On December 28, 2021, the old banjo clock that serves as the mascot for this blog had its 100th birthday, even though like Jesus and Christmas, 12/28 is not its actual birth date. Its birth place was the factory of the E. Ingraham Clock Company in Bristol, Connecticut, so it must have taken a few weeks for the clock to reach a jeweler’s store in Shenandoah, Iowa, where sometime around Christmas, 1921, John E. Anderson and his wife, Carolina, entered that store and chose that banjo-shaped wall clock as a wedding present for their 25-year-old son, Edgar, who was about to marry Swea Werklund, 20 years of age, on the 28th of December.
The wedding happened as planned at the parsonage of Edgar’s home church that had also become Swea’s home church a year earlier when her father, Rev. Bror Anders Werklund, became the pastor. It’s likely the entire event, led by Bror Anders, was in Swedish, the commonly-used language of their church services (and would remain so until World War II). The Werklund family, then only Swea and her parents, had immigrated 16 years earlier in 1904 from far north in Sweden. They had first lived in Roseau, Minnesota, then moved to the Red River Valley across the river from Drayton, ND. Their move to Iowa had been a first foray into wholly new American territory, and Edgar had quickly acted to remove Swea from further moves of the family, who In 1924 moved on to western Nebraska, leaving Swea and her sister, Martha, who lived and worked in Shenandoah.

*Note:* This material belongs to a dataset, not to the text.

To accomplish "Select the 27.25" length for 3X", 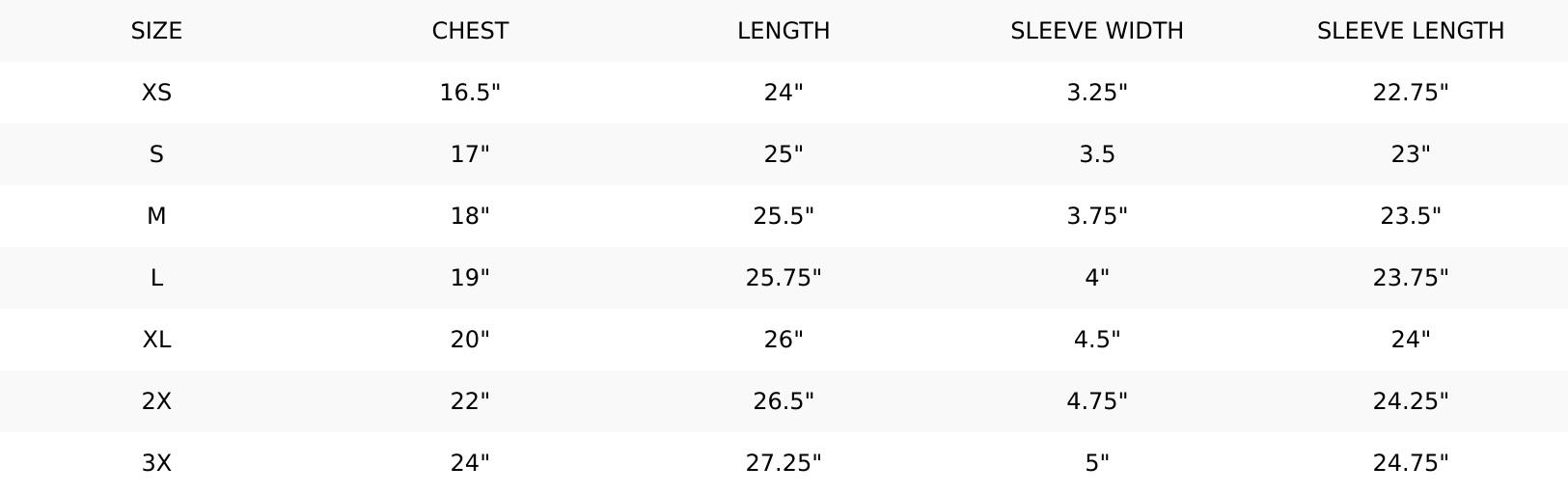I will 784,463.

Their first farm home was a few miles north of that church parsonage near the small community named Nyman, a half mile east of the farm where Edgar had been born. That’s where the banjo clock had its first home and where Edgar began his weekly regimen of clock-winding. It was an eight-day clock, so weekly winding was appropriate. I turned up on the scene in 1930, and the clock became an essential part of my existence, regulating when I’d begin my daily walk to school and much more, and when I reached the stage that I had my own car and could now and then spend an evening in town, it regulated my arrivals at home. My mother listened carefully to the clock when I was out, so I was just as careful to arrive sometime before 2:00 a.m. Prior to that hour the clock struck only once for 12:30, 1:00, or 1:30, and I could try to get by with a slight fudging of the time of arrival by an hour or so, or so I thought.
Edgar and Swea moved to a larger farm two and a half miles distant in 1950 after I had left for faraway places, and so did the clock. Their last home together was in Essex, Iowa, where they had moved in 1976, the old clock with them. They were together more than 61 years until Edgar’s death in 1983. The clock-winding chore became Swea’s until her death nearly five years later.
The clock remained unwound for several months on the wall in Essex and then moved to our home in Lynnfield, MA. It has followed us through numerous moves, and today, it is a pleasant companion as I am alone in my wee studio apartment in Portland. It hangs beside the window that gives me a splendid view of much of Portland, keeping time correctly within half a minute or so weekly and tunefully chiming the hours and half hours, including those single chimes between 12:00 and 2:00, so long as I remember the weekly winding.